Try asking for "Safer Catapiller Killer".


----------



## mnist (Jun 16, 2003)

So you're "Certan" that it'll work?  

I have to tell you I tried cooking them in garbage bags in the parked car but when it was time to go to work I nearly passed out from the ghastly smell those things put off.  

It's kind of a sickening sweet rotten smell. Bad enough having to go back to work after the long weekend, but *man!* I had to drive with all the windows open!

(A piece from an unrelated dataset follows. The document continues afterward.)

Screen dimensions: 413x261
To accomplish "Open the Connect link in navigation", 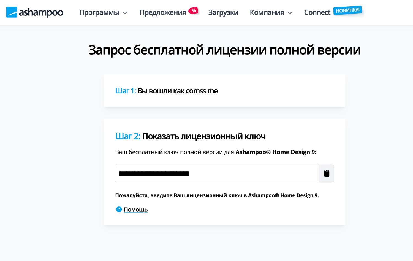I will pos(317,13).
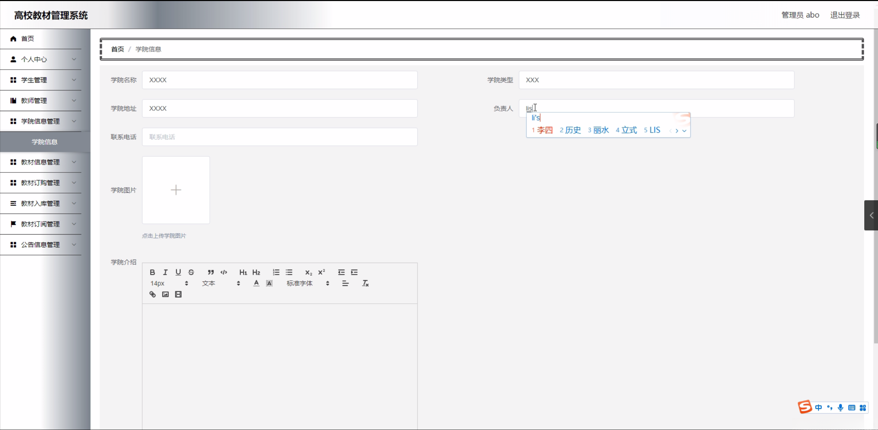Click the 退出登录 link

845,15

(the bug-filled frames were still securely taped into garbage bags and left to fester in the daytime sun until I get some Certan)


----------



## iddee (Jun 21, 2005)

Mnist, You're in NJ. Just put the whole mess in a shopping bag, fold and staple a cash register receipt to the top, and leave it on the back seat with the window down while you are at work. It will not be there in the afternoon.


----------



## mnist (Jun 16, 2003)

> Mnist, You're in NJ. Just put the whole mess in a shopping bag, fold and staple a cash register receipt to the top, and leave it on the back seat with the window down while you are at work. It will not be there in the afternoon.

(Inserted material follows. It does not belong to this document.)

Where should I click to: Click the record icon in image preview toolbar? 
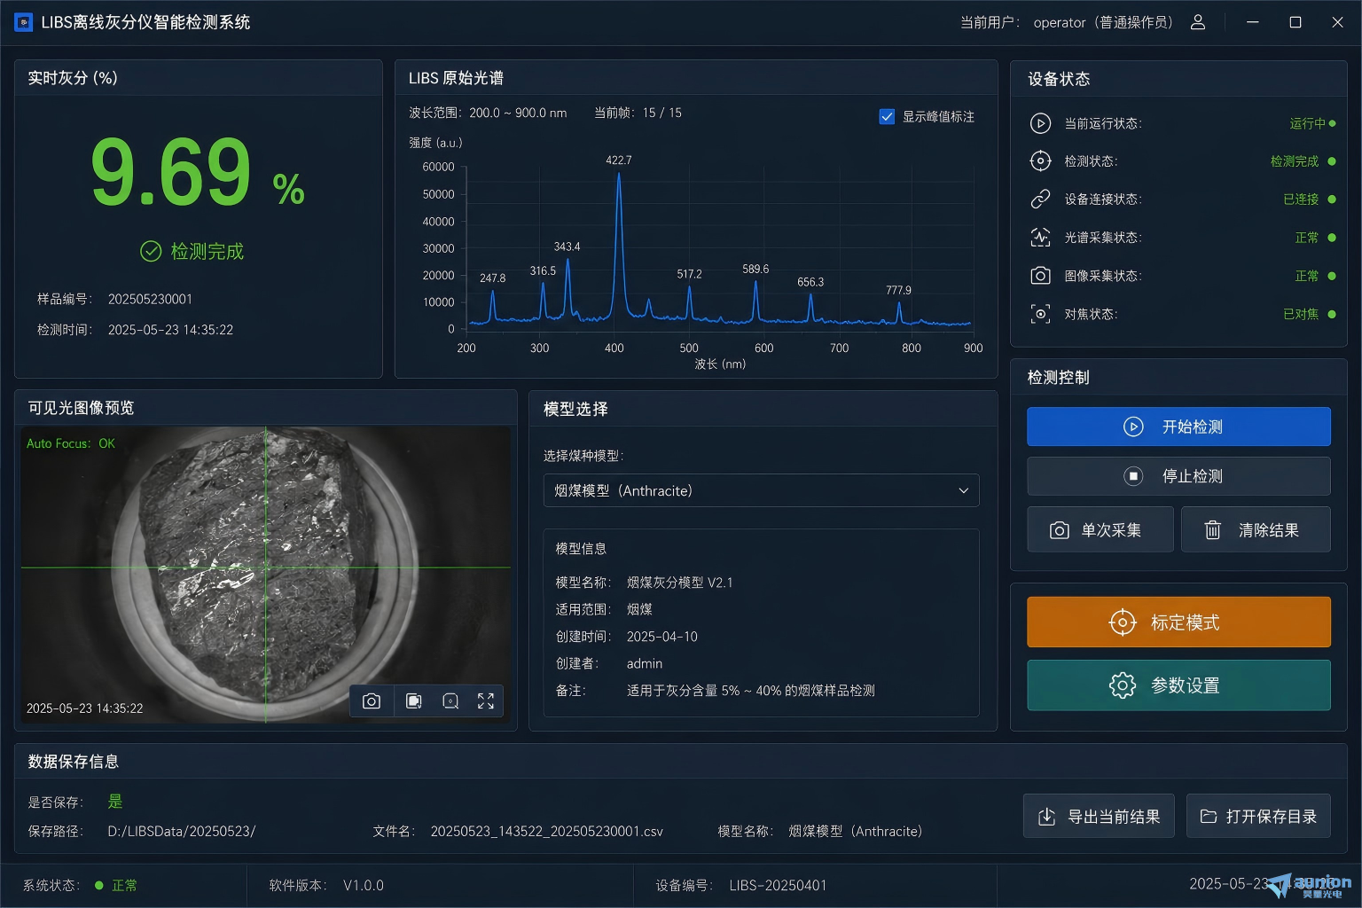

Haha! good one! and I work in *Trenton* too! But even if I clipped a $10 bill to the bag, nobody would pick it up. Some people may be dishonest, but they're not crazy  

--Madeleine in NJ


----------



## beeznbeaks (Jan 25, 2013)

When taking the weak hive away for the shake and return, Whats condidered a "good Bit" ? 1 mile ? or 100 yards ?
Thanks !


----------